Se per molti versi la fantascienza precede e anticipa il progresso scientifico, è anche vero che molti racconti sono pieni di elementi non plausibili, palesemente impossibili. È per questo un genere meramente evasivo o può arrivare a comunicare qualcosa di interessante e vero anche per l’uomo di oggi? Per Paolo Musso, docente di Scienza e Fantascienza all’Università dell’Insubria, le risposte possibili sono due: «Sicuramente molti grandi scrittori di questo genere non erano uomini di scienza e i loro romanzi sono ricchi di elementi assolutamente irrealistici, in cui i protagonisti si trovano in situazioni estreme». Porre i personaggi in una navicella spaziale in fuga da un buco nero non è però per una semplice evasione, perché le situazioni estreme aiutano a capire alcuni aspetti fondamentali dell’uomo. «D’altronde, anche in filosofia si usa portare alle estreme conseguenze una questione che si vuol comprendere a fondo». La seconda possibile risposta è che l’uomo ha bisogno di fare esperienza dei fenomeni naturali. Molti di questi fenomeni, però, sono totalmente fuori dalla portata della nostra esperienza. La fantascienza tenta di colmare questo vuoto. «Pensiamo al film “Gravity”: anche se per certi versi è molto irrealistico, lo spettatore guardando il film ha percepito cosa voglia dire non avere peso».

«Ma qual è», chiede in chiusura Bersanelli ai tre ospiti, «il segreto del fascino della fantascienza?». Per Maria Chiara Carrozza è la fantasia, che ci permette di superare i limiti, rendendo possibile ciò che non è.
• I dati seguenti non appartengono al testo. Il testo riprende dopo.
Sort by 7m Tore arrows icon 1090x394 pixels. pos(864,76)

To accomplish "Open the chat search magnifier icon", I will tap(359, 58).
Le fa eco Musso, per il quale la fantascienza «ci ricorda che l’impossibile è ciò di cui abbiamo realmente bisogno, ciò per cui siamo strutturalmente fatti, pur non essendone capaci». A dare la risposta più curiosa è forse Fusco, che individua nell’essere una narrativa strutturalmente femminile il segreto di questo genere: «La fantascienza non solo è estremamente fantasiosa, ma anche curiosa, sempre alla ricerca di bella, di novità, di meraviglia e di stupore. È una letteratura ricca di speranza e di empatia, che cerca di fare agio soprattutto sulle emozioni. Queste sono le caratteristiche che gli antichi riconoscevano essere femminili e associavano alle nove muse. D’altra parte, è alla musa Urania che il padre della fantascienza italiana ha intitolato questo genere».